最近、テレビCMで「お値段そのままギガ増量!」なんてキャッチフレーズをよく流しているからか、「ギガ」という言葉を「データ容量」の英訳かなにかと勘違いしている人が増えているようです。例えば、「ギガ(データ容量)がもらえる」とか「今月のギガ(データ容量)、あと300MBしか残ってない」といったように。ところが「ギガ」は「ミリ」や「キロ」と同じように分量の大きさを表す言葉なので、「ギガ」が増えるとか減るといった表現は適切ではありません。
そこで、今回はあらためて「ミリ」や「キロ」、「ギガ」といった言葉についておさらいしたいと思います。
「ギガ」は国際単位系(SI)における接頭辞のひとつ
長さの単位を「メートル」、質量(重さ)の単位を「グラム」と呼ぶことは皆さん知っていると思います。これらは国際的にその使用が推奨されている単位の名称で、その決まりを国際単位系(SI)といいます。
さらに、1メートルの1000倍、つまり1000メートルを1キロメートル、1グラムの1000倍を1キログラムということもご存じだと思います。この「キロ」も、国際単位系(SI)で1000を意味する言葉として定義されています。これをSI接頭辞といいます。
このほかにも、100分の1を示す「センチ」、1000分の1を示す「ミリ」などがおなじみです(1m = 100cm = 1000mm)。それ以外の接頭辞については以下をご覧ください。

▸ 資料

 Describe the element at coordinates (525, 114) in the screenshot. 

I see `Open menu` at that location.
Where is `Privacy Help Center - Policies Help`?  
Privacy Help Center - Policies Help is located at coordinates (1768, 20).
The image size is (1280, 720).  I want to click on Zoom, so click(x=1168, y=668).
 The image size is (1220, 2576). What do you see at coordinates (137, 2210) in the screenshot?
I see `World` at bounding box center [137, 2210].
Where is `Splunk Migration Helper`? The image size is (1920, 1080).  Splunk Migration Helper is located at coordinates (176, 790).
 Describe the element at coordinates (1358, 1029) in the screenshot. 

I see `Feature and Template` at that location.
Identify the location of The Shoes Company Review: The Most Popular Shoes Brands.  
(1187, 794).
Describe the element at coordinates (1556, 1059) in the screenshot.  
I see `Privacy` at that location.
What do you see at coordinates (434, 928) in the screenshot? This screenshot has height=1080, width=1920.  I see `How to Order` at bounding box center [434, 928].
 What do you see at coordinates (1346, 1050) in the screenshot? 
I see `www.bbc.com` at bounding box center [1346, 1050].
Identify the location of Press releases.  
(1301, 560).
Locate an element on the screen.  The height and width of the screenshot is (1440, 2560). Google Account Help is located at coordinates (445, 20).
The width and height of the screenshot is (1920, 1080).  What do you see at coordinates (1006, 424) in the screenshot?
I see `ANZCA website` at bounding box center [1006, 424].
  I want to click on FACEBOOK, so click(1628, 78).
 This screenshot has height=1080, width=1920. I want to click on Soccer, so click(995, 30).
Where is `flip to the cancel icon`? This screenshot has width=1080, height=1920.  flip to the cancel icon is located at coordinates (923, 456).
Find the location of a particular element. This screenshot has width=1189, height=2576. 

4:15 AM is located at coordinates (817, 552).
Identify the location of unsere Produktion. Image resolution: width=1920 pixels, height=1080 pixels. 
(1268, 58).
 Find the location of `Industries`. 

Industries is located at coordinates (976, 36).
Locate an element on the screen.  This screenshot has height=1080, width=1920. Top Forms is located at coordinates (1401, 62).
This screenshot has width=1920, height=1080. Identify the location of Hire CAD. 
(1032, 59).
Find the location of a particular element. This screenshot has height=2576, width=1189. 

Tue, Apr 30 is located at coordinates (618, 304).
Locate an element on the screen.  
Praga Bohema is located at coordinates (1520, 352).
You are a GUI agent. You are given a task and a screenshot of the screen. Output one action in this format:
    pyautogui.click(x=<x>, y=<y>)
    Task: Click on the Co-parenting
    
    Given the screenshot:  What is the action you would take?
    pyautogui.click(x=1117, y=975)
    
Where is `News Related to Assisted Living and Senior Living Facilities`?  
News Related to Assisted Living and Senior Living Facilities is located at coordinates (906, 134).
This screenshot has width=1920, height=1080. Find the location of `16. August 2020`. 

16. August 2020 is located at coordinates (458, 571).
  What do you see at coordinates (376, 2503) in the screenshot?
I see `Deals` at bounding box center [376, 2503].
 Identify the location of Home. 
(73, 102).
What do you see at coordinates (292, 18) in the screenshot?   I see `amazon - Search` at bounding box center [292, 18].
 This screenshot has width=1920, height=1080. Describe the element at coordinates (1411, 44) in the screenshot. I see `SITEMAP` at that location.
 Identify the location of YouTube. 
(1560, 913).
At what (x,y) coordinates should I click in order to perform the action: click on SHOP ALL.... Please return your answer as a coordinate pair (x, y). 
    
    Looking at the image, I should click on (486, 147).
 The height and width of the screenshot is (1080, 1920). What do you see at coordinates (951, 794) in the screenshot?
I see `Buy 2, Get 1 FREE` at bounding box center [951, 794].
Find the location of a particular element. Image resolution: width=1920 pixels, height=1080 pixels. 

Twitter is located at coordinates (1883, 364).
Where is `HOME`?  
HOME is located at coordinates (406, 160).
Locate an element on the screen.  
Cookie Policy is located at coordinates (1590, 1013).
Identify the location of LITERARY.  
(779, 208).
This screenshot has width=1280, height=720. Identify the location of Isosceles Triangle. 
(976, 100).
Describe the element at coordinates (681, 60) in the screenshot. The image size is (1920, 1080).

▸ 演習 1
「ギガ」を解説した本文から、「さらに、1メートルの1000」を含む箇所を書き始めとし、「100cm = 1000mm)。それ以外の接頭辞については以下をご覧ください。」の直後で止めて、その範囲を一字一句そのまま書き写してください。
▸ 演習 2
「ギガ」を解説した本文では、「ギガが増える」「ギガが減る」といった表現が適切でないとされています。その理由を1〜3文で説明してください。

▸ 解答欄 1
さらに、1メートルの1000倍、つまり1000メートルを1キロメートル、1グラムの1000倍を1キログラムということもご存じだと思います。この「キロ」も、国際単位系(SI)で1000を意味する言葉として定義されています。これをSI接頭辞といいます。
このほかにも、100分の1を示す「センチ」、1000分の1を示す「ミリ」などがおなじみです(1m = 100cm = 1000mm)。それ以外の接頭辞については以下をご覧ください。

▸ 解答欄 2
「ギガ」は「ミリ」や「キロ」と同じく、分量の大きさを表す言葉です。そのため、「ギガ」そのものが増えたり減ったりするという言い方は適切ではありません。